→ **TASK INSTRUCTIONS**
A. Print the passage of the news excerpt between "The complaint said former" and "identified by name.", inclusive, word for word.
B. Decide whether each statement agrees with the news excerpt, and answer yes or no with the deciding words from the excerpt, quoted exactly. (i) Bright is now responsible for five to eight projects. (ii) The complaint names the former colleague it quotes. (iii) Michael Caputo made his statement on Twitter.
C. Using the news excerpt, answer these questions. (i) What did President Donald Trump call Bright? (ii) Who is the agency's new acting director? (iii) How many projects did Bright previously oversee at BARDA?

→ **EXTRACT TO READ**
------------------------
The pressure is coming straight from the top, the complaint said, with President Donald Trump calling Bright an “angry, disgruntled employee” and setting the tone for a campaign of “public disparagement" to “unnerve and intimidate” him.

Bright, a vaccine expert, was supposed to be working on virus diagnostic tests in his new job at NIH. But he “is cut off from all vaccine work, cut off from all therapeutic work, and has a very limited role in the diagnostic work,” said the complaint. “His extremely narrow role is confined to making contracts with diagnostics companies that have already developed diagnostics, to scale up their production.”

Where Bright previously oversaw 200 or more projects at BARDA, he's now been given responsibility for five to eight projects, involving diagnostic tests already approved by the Food and Drug Administration.

The complaint said former colleagues of Bright's at his old agency are now avoiding him. It described a conversation with one such colleague, who is not identified by name.

The former colleague is quoted as saying that the agency's new acting director, Dr. Gary Disbrow, had warned him “to be ‘very careful’” about dealing with Bright.

The complaint said Disbrow had explained that Azar “was very angry with Dr. Bright and was ‘on the war path.’ (Disbrow) explained that Secretary Azar directed HHS employees to refrain from doing anything that would help Dr. Bright be successful in his new role.”

Disbrow also said that “Secretary Azar said that if anyone were to help Dr. Bright be successful, ‘there would be hell to pay,’” the complaint said.

HHS spokesman Michael Caputo said on Twitter that Bright's complaint is "filled with one-sided arguments and misinformation that have been completely debunked. When will the media stop carrying his water?”
------------------------
Items in a dataset:
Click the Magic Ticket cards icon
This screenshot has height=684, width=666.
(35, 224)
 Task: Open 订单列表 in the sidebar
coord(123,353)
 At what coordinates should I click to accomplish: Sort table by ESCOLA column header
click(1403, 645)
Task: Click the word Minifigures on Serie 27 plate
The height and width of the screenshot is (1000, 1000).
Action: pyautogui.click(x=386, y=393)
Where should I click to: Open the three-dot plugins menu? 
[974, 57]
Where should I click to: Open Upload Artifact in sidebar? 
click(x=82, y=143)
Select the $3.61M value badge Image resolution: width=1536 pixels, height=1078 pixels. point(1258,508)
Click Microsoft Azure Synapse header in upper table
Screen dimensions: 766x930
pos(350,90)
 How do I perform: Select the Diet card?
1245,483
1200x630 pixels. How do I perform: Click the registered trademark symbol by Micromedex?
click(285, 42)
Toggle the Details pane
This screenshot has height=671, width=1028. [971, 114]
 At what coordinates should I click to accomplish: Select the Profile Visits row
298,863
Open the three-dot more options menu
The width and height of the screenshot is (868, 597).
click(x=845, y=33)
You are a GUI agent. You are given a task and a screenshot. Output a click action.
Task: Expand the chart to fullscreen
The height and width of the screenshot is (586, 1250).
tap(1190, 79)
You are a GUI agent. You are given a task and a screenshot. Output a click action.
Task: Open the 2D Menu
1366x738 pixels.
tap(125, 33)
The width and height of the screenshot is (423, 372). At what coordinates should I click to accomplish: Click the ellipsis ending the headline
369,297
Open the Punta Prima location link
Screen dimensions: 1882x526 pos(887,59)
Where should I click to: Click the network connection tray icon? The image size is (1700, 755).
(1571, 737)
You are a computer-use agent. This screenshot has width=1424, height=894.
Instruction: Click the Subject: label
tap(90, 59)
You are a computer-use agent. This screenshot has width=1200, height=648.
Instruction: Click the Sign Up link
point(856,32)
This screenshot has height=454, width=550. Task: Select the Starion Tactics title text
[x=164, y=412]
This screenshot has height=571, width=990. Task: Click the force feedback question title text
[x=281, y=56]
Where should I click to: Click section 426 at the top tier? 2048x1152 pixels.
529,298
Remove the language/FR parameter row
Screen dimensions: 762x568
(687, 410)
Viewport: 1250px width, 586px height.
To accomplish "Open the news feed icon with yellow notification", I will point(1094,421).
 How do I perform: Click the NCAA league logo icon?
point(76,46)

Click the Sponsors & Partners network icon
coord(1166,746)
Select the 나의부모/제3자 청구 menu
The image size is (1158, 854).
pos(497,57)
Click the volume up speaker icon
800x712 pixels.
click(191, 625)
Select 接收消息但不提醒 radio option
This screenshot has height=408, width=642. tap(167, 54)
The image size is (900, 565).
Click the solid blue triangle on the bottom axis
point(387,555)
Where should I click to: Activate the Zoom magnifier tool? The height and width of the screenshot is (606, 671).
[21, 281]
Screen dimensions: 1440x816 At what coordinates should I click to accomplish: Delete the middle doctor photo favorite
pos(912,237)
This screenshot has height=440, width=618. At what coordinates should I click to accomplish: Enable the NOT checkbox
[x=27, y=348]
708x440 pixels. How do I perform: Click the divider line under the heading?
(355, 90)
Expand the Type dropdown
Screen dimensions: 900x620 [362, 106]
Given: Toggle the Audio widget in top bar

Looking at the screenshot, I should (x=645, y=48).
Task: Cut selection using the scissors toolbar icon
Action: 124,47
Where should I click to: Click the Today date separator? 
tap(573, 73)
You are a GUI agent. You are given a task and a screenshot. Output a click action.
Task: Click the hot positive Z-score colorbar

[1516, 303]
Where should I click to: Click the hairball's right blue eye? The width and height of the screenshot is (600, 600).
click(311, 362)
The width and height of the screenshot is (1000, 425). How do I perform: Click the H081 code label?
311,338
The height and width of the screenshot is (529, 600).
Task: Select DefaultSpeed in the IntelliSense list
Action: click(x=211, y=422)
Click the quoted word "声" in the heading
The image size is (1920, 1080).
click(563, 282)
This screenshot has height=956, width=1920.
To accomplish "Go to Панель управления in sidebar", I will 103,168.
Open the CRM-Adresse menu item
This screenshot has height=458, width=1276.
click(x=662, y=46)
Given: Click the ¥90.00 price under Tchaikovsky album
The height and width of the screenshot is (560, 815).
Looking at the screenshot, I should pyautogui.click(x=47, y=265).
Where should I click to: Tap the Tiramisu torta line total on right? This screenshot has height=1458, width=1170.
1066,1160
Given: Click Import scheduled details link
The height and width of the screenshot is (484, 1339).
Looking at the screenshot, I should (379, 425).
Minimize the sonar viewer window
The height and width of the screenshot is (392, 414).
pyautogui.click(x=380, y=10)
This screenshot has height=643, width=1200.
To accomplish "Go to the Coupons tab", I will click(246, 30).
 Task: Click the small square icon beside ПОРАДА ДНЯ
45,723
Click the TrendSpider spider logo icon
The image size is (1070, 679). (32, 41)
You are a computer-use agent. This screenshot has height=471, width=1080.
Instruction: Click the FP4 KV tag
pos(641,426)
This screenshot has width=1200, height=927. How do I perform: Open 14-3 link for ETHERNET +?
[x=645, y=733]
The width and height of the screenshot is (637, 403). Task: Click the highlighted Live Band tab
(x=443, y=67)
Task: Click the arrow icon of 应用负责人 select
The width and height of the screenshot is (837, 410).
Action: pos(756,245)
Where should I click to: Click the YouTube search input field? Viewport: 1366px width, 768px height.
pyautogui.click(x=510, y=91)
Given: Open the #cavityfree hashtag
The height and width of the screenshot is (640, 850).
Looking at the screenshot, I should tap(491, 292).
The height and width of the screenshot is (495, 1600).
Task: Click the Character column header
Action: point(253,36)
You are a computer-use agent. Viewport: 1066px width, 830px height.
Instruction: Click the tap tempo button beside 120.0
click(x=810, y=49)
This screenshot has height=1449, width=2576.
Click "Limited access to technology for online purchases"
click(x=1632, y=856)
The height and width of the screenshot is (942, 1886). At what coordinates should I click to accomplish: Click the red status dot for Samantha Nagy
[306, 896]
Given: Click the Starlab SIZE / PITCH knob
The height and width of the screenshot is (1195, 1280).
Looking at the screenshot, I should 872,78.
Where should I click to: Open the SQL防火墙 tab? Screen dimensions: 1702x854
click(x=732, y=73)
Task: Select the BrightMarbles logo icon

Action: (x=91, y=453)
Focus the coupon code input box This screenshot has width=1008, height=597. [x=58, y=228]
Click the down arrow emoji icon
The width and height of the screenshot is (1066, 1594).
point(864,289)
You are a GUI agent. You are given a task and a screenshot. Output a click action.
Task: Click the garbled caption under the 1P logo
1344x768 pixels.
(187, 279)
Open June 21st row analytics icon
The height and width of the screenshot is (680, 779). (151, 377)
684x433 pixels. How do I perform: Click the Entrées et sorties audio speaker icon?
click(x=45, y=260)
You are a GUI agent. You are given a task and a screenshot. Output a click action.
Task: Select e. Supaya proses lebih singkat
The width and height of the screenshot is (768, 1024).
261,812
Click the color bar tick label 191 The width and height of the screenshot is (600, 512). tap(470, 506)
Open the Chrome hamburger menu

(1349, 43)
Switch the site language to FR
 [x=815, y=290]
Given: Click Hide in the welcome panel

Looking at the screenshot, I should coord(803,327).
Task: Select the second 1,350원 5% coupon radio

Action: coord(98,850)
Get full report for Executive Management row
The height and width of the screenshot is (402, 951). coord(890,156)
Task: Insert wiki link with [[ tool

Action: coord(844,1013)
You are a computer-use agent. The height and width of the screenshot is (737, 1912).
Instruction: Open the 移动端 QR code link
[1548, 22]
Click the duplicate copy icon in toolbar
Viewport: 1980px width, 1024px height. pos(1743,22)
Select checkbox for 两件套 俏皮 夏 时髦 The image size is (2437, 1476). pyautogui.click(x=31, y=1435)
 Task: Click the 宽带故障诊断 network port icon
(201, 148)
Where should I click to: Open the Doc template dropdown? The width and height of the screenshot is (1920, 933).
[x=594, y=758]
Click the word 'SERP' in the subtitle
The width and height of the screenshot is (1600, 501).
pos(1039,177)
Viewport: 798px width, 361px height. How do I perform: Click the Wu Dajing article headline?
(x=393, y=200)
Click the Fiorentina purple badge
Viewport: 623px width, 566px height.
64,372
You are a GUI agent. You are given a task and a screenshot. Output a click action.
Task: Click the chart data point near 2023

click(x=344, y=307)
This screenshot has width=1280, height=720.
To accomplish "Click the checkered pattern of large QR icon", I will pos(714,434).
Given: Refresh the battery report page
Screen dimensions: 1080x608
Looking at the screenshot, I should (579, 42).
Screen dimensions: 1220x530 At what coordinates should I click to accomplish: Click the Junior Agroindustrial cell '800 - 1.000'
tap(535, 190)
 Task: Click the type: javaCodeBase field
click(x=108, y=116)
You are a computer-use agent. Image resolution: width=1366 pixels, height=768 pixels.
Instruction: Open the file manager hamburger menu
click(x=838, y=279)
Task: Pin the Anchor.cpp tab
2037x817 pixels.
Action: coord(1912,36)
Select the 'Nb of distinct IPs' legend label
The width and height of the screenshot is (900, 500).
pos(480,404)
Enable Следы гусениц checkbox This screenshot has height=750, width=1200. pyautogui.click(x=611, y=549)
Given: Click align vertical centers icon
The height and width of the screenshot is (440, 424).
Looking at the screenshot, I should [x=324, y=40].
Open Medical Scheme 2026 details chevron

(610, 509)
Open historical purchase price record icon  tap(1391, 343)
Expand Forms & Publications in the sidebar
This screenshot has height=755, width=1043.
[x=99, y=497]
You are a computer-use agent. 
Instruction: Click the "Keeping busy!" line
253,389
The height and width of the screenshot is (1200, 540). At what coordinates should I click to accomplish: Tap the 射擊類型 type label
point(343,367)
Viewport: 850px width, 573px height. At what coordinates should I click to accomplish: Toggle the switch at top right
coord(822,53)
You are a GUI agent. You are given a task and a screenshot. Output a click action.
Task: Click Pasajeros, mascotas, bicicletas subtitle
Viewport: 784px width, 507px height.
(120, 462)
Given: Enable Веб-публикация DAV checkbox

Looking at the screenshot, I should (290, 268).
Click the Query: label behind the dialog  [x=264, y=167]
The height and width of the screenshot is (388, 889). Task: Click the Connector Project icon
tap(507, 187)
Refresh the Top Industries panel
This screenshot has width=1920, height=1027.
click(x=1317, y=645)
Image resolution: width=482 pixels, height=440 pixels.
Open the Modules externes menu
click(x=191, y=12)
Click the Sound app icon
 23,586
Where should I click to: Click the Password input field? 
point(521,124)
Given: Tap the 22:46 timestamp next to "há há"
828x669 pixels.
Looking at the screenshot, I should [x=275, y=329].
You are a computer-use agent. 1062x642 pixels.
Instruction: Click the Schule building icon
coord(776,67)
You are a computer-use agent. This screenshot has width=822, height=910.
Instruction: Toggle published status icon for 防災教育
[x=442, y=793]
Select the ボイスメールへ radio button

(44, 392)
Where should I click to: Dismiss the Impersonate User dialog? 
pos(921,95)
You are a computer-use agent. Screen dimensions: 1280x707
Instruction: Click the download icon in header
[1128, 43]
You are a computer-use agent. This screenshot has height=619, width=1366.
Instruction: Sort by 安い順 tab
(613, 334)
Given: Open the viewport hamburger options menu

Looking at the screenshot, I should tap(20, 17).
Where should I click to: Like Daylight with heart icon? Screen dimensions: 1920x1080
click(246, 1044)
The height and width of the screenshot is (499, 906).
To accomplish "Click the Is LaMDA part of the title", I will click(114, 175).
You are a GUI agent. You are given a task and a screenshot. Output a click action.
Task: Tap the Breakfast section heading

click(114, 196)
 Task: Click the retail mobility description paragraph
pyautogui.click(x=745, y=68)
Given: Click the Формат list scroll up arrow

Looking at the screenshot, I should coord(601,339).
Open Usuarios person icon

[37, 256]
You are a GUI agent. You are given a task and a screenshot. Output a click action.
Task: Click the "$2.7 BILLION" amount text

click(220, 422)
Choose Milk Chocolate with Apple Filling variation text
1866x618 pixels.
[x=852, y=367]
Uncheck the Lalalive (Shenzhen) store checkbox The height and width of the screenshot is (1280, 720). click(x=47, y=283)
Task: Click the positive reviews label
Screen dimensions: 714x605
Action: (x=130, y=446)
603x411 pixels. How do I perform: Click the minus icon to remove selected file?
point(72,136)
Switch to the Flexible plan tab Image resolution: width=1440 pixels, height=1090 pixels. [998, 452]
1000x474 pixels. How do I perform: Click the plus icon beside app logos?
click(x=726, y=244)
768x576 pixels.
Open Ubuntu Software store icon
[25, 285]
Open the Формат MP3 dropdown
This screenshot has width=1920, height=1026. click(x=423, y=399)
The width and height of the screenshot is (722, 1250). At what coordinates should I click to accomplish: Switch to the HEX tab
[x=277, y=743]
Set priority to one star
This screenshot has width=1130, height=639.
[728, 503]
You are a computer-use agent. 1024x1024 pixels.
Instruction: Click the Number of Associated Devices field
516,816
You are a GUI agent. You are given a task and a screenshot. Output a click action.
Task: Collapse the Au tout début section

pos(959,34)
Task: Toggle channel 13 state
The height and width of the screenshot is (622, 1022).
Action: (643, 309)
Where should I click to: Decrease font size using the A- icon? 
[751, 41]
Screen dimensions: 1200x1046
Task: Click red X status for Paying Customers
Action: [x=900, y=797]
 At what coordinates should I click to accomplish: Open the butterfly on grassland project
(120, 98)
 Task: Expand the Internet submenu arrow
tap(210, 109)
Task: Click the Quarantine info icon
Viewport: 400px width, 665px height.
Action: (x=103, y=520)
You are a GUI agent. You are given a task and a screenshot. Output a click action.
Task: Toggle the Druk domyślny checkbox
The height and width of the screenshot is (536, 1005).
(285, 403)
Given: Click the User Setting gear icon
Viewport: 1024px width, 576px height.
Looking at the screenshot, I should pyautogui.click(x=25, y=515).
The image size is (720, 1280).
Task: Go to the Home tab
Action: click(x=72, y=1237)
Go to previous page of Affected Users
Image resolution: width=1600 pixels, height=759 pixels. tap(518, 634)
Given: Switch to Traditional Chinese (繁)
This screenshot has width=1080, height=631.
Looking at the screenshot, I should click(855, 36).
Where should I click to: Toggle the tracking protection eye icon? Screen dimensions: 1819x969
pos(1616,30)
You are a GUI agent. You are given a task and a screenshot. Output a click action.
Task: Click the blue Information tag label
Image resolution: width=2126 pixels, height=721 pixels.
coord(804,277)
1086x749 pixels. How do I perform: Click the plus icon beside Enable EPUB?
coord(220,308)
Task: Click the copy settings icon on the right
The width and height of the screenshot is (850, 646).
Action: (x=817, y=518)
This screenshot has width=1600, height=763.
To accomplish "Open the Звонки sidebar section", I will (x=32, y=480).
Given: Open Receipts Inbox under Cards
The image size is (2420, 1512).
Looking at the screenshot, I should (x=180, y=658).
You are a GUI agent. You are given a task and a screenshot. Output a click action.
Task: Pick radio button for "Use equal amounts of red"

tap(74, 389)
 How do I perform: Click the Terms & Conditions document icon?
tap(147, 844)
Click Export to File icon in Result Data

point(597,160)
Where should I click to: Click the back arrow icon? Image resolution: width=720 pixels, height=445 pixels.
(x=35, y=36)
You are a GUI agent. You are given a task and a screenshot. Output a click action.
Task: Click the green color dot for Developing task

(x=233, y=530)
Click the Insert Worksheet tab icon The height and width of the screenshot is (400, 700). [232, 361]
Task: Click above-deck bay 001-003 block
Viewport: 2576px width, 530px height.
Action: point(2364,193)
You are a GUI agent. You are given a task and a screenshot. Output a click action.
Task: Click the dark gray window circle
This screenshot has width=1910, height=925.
------------------------
→ **ANSWERS IN ORDER**
A.
The complaint said former colleagues of Bright's at his old agency are now avoiding him. It described a conversation with one such colleague, who is not identified by name.

B.
(i) Yes: "he's now been given responsibility for five to eight projects"
(ii) No: "who is not identified by name"
(iii) Yes: "HHS spokesman Michael Caputo said on Twitter"

C.
(i) An "angry, disgruntled employee"
(ii) Dr. Gary Disbrow
(iii) 200 or more